A Família Aguiar CAPÍTULO 10







Três dias se passaram, com a primavera deixando o verão cada vez mais perto, com ventos mornos e secos ondulando através das janelas abertas.
Despertando no escuro,Arthur revirou-se e procurou Lua. Esticando o braço mais um pouco, alcançou o travesseiro dela. E descobriu que ela não estava lá.
Em pânico, saltou da cama e agarrou o jeans, piscando e aguçando os olhos para enxergar o relógio na cômoda: quatro e cinco da manhã. A lua ainda estava alta.
Checou o banheiro primeiro, depois o quarto do bebê. A criança dormia, mas Lua não estava escondida em qualquer lugar.
Mesmo sabendo que ela jamais deixaria Miguel para trás, Arthur não conseguia deter o lampejo do medo que repercutia através das suas veias.
Ansioso demais, abriu repentinamente a porta da frente.
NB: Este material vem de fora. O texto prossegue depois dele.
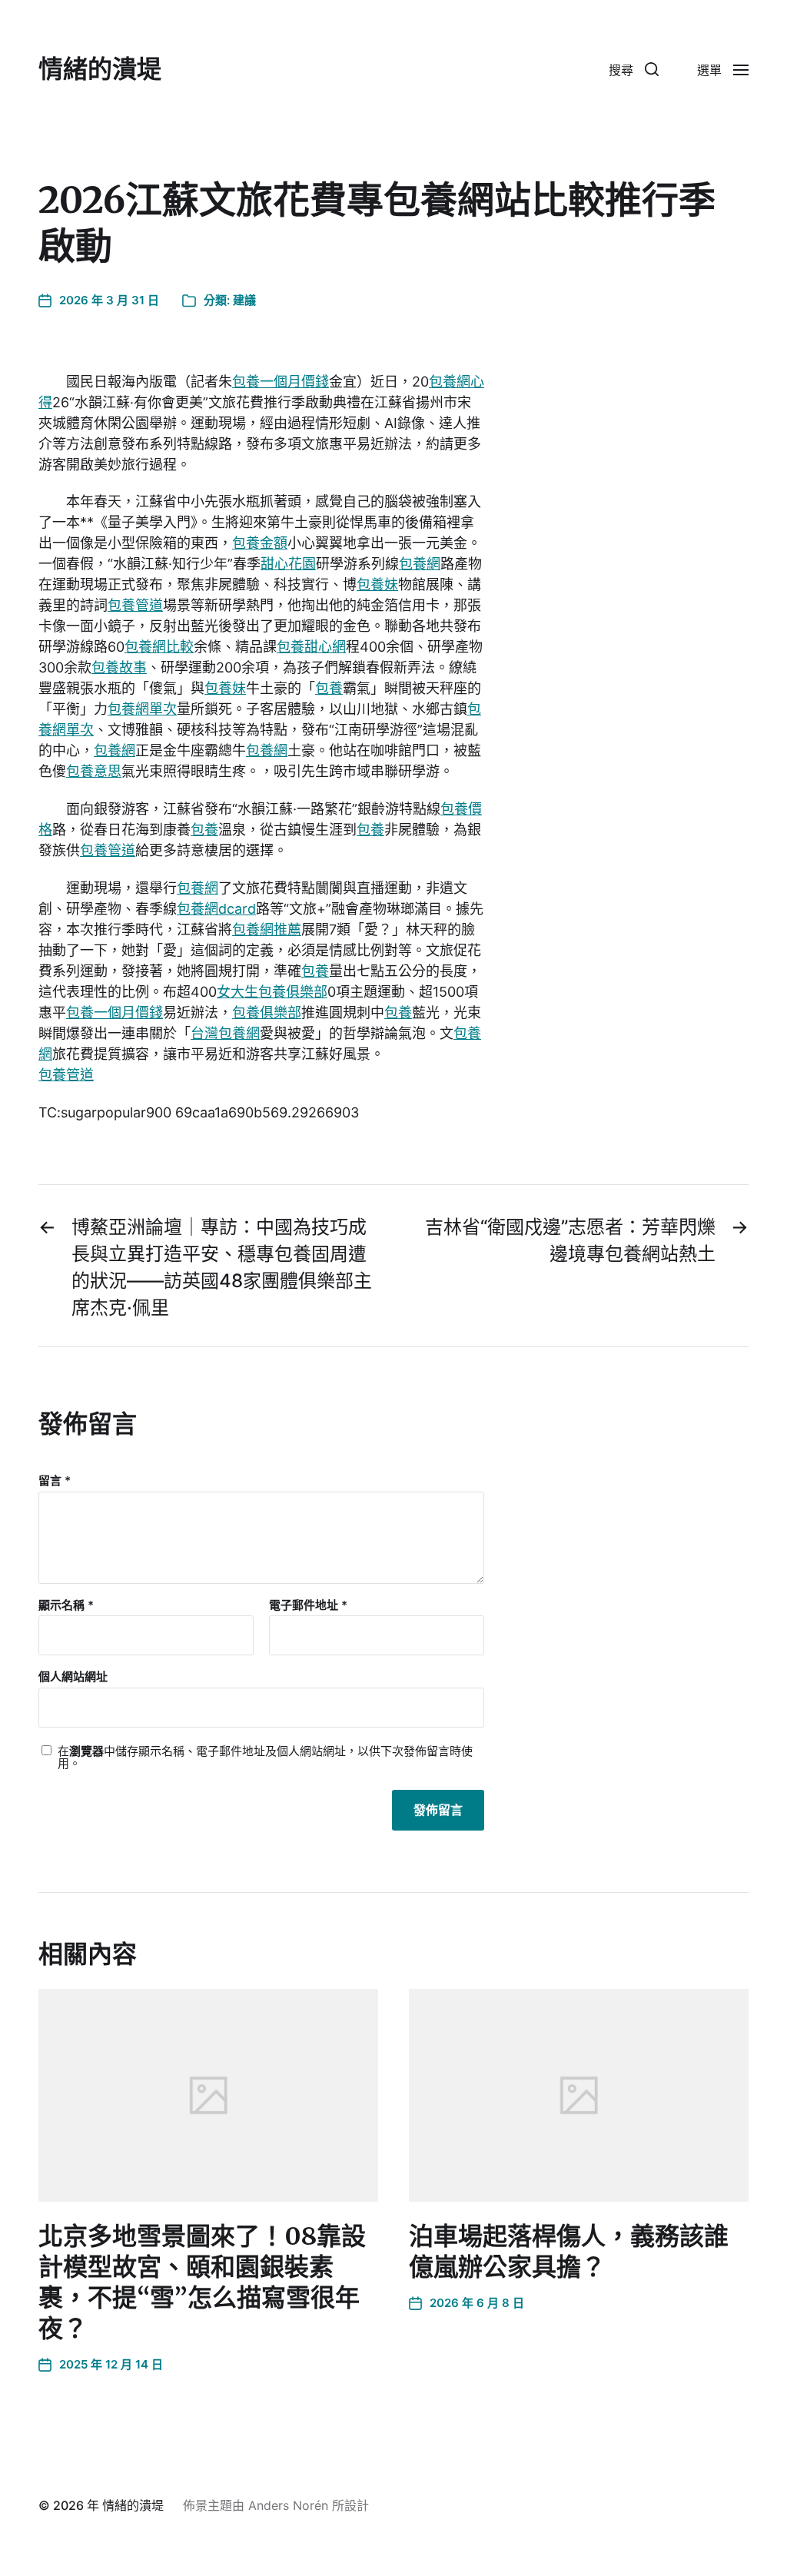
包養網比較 (159, 647)
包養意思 (93, 771)
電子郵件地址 (308, 1605)
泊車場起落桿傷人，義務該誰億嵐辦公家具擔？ (569, 2251)
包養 (329, 688)
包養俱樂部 (266, 1012)
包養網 (419, 564)
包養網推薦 (266, 929)
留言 (54, 1481)
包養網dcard (216, 909)
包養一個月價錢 (280, 381)
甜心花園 (288, 564)
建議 (244, 300)
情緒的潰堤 (99, 69)
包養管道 (135, 605)
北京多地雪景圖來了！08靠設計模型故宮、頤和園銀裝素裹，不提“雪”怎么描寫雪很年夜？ (202, 2282)
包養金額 (259, 543)
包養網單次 (142, 709)
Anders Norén (288, 2505)
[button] (633, 69)
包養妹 (377, 584)
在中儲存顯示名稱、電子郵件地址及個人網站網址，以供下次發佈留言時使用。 (265, 1758)
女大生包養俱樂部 (272, 992)
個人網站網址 (73, 1676)
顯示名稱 (66, 1605)
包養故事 (119, 667)
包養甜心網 (311, 647)
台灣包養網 (225, 1033)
Lua estava sentada no balanço, um robe de seda cobria seu corpo e a camisola.
— Droga, Lua. Você me assustou. Eu não sabia onde você havia se metido.
— Eu ia acordar você logo — disse ela.
— Por quê?
— Mica ligou.
— Quando?
— O telefone me acordou há mais ou menos uma hora. Ele quer que nós o encontremos. Assim que o sol sair. Na caverna de fumar.
— O que está acontecendo, Lua?
— Não sei. Ele só disse para ter certeza de que ninguém está nos seguindo. E para levar Miguel.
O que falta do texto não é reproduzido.